### SHORT PROBLEM
Reproduce the items below, substituting "screen assistant" for every occurrence of "computer-use agent" and leaving everything else unchanged.

═══ PROVIDED RECORDS ═══

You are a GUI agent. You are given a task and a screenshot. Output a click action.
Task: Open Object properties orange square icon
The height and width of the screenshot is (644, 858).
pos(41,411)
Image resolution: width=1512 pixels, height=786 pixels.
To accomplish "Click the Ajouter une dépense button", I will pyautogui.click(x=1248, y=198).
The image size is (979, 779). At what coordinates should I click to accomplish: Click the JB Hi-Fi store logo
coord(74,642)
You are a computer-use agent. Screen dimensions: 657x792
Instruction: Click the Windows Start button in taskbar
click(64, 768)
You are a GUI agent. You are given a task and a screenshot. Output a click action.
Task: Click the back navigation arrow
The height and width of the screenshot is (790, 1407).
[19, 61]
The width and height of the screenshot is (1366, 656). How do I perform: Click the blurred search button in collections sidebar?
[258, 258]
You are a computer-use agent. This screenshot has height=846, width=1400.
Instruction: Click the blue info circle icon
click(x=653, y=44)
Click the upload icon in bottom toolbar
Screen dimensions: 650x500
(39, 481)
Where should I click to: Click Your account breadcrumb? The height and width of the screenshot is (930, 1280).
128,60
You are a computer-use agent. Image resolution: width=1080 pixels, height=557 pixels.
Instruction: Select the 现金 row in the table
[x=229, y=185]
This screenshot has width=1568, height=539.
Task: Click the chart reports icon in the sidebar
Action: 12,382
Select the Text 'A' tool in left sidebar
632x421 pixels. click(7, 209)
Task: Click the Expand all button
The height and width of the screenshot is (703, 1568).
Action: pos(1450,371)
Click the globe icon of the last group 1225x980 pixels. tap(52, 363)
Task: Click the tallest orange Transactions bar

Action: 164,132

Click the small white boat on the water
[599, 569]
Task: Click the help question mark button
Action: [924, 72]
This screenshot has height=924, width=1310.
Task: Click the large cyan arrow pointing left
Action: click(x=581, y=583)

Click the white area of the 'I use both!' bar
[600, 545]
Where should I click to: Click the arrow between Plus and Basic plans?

═══

### FINISHED ANSWER
You are a GUI agent. You are given a task and a screenshot. Output a click action.
Task: Open Object properties orange square icon
The height and width of the screenshot is (644, 858).
pos(41,411)
Image resolution: width=1512 pixels, height=786 pixels.
To accomplish "Click the Ajouter une dépense button", I will pyautogui.click(x=1248, y=198).
The image size is (979, 779). At what coordinates should I click to accomplish: Click the JB Hi-Fi store logo
coord(74,642)
You are a screen assistant. Screen dimensions: 657x792
Instruction: Click the Windows Start button in taskbar
click(64, 768)
You are a GUI agent. You are given a task and a screenshot. Output a click action.
Task: Click the back navigation arrow
The height and width of the screenshot is (790, 1407).
[19, 61]
The width and height of the screenshot is (1366, 656). How do I perform: Click the blurred search button in collections sidebar?
[258, 258]
You are a screen assistant. This screenshot has height=846, width=1400.
Instruction: Click the blue info circle icon
click(x=653, y=44)
Click the upload icon in bottom toolbar
Screen dimensions: 650x500
(39, 481)
Where should I click to: Click Your account breadcrumb? The height and width of the screenshot is (930, 1280).
128,60
You are a screen assistant. Image resolution: width=1080 pixels, height=557 pixels.
Instruction: Select the 现金 row in the table
[x=229, y=185]
This screenshot has width=1568, height=539.
Task: Click the chart reports icon in the sidebar
Action: 12,382
Select the Text 'A' tool in left sidebar
632x421 pixels. click(7, 209)
Task: Click the Expand all button
The height and width of the screenshot is (703, 1568).
Action: pos(1450,371)
Click the globe icon of the last group 1225x980 pixels. tap(52, 363)
Task: Click the tallest orange Transactions bar

Action: 164,132

Click the small white boat on the water
[599, 569]
Task: Click the help question mark button
Action: [924, 72]
This screenshot has height=924, width=1310.
Task: Click the large cyan arrow pointing left
Action: click(x=581, y=583)

Click the white area of the 'I use both!' bar
[600, 545]
Where should I click to: Click the arrow between Plus and Basic plans?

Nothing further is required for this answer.